そしてそこで潔く果てることが美徳と(洗脳)されてきたのが武家社会。
ただまあそうした風潮、文化性もありっちゃアリですから宗教と同じで
従って満足できる人々が多数いるならそれはそれでよし。

しかしそれゆえに俺は武家社会が好きじゃありません。
侍が好きなのは職業が戦闘、武器がカタナということに尽きる。
道を究めようとするのなら好感が持てるけど、とにかく盲目的に上に従う根性の
人種には嫌悪感しかない。

子連れ狼では異常な柳生(それも権力を手にした個人)の横暴と
それに付き合わされる部下の悲劇で終始話が進むわけですが、
仮に俺が柳生配下にいたら話をブッツリ途切れさせてしまう。

おう柳生烈堂、お前の気持ちはともかくその態度はなんだ、と。
ワシが主君だぞと言われても、テメーがちゃんとしてれば話を聞いてもいいが
論点変えて丸め込めるバカばっかりだと思うなよ、ってことで子連れ狼そっちのけで
俺と柳生の殺し合いにしかならない。


男の生きざまは、誰に候う、侍う(さぶらう)のかって事に尽きます。

従うルールは何か。
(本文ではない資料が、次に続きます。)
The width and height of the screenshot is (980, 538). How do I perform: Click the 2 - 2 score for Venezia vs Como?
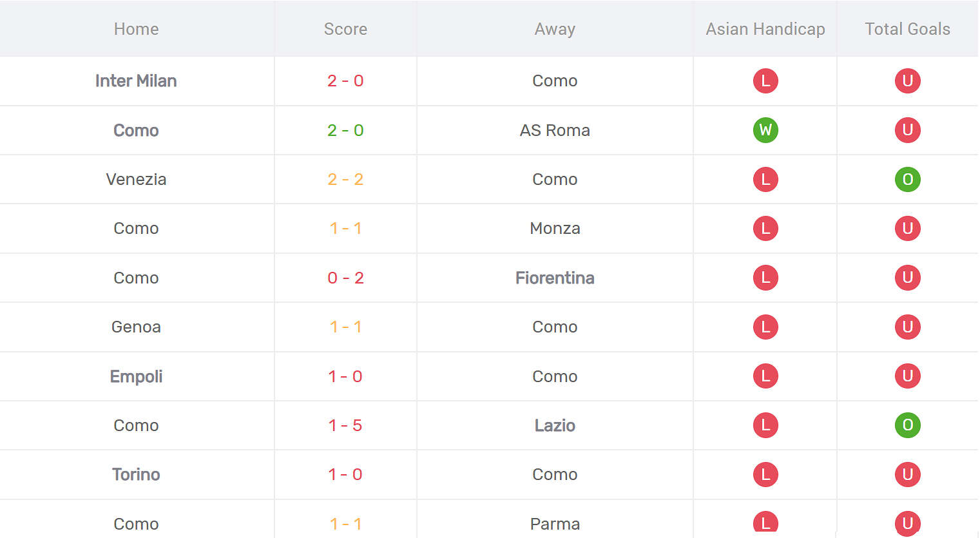coord(345,179)
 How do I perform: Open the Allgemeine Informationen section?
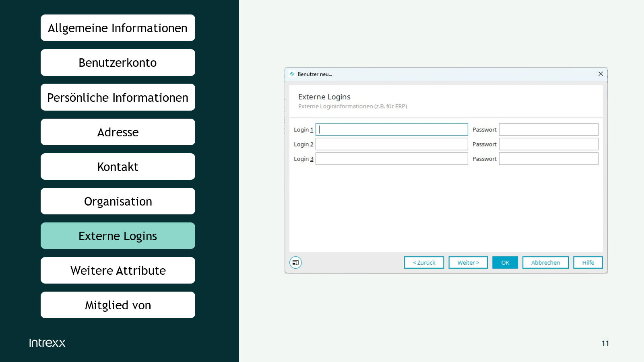point(118,28)
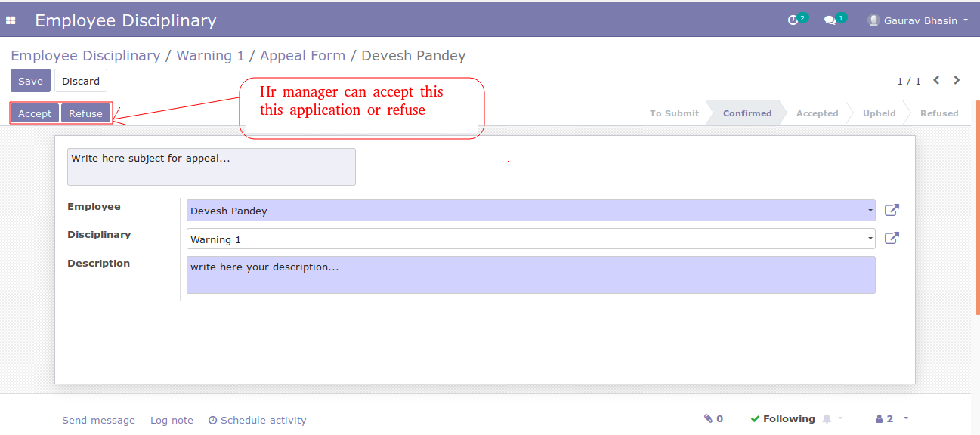Open external link for Employee field
Image resolution: width=980 pixels, height=435 pixels.
click(892, 210)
国や軍、思想や道徳、信条や責任。


守られてない世界、荒野にたった一人放り出されたとき、胸に抱く行動の基準
頼みとする行動の基準は何かって事です。

ズルをしていい時、ズルをする人間もいますし
ズルをすることで己が汚れると考えてズルをしない人間もいる。

高潔とかそういう事じゃなく、これは単純に自己満足の基準です。

マークトウェインは「人間は自分自身の精神を満足させたいだけ」と
明言してましたが、究極的にはその通りでしょう。

問題はその精神が求めるモノ、基準の在り方とはなによ?って話です。




ちょっとだけ造型におけるそんな話があっても俺は同じ事を考えます。

誰に侍(さぶら)って作るのか。

お前にとって作る為のルールとは?

自分を取り巻く世界相手に「個」として胸を張れるのか?


媚びず、退かずと簡単に言うけどこれけっこう難しいもんで
苦笑いや愛想笑いしない仕事で生きていくのは本当に難しい。
たまには煮え湯を飲まねばならないし、飲み下さなきゃいけない。
理想論ばっかじゃ現実でメシは食えないですからね。

そうした毒も含めて飲み込んだうえでなお、問う。

お前は何に侍(さぶら)って作るのか。


幕府か、柳生か。
殺された女房の復讐の為か、奪われた地位への矜持の為か。


荒野でたった一人放り出された時、孤独と逆風の中、
それでも胸に太陽は抱けるのか。

全感覚を遮断されたとして、空気はホルンのように肺を流れ
心臓はドラムのように鼓動し、流れ踊る熱い血で自分の中に
エイトビートをあふれさせることは可能か?

たった一人、何もない裸一貫で荒野に立ち尽くす。

時流や風潮を遮断してもなお、作りたい物がある。
勝ちたい相手がいる。登りたい山がある。

のであれば、まずは安心ということです。

俺は幕府にも柳生にも屈しないで歩いて行ける。
世界を俺の足で歩んで行ける。


ということを子連れ狼を見終えて考えてたという話。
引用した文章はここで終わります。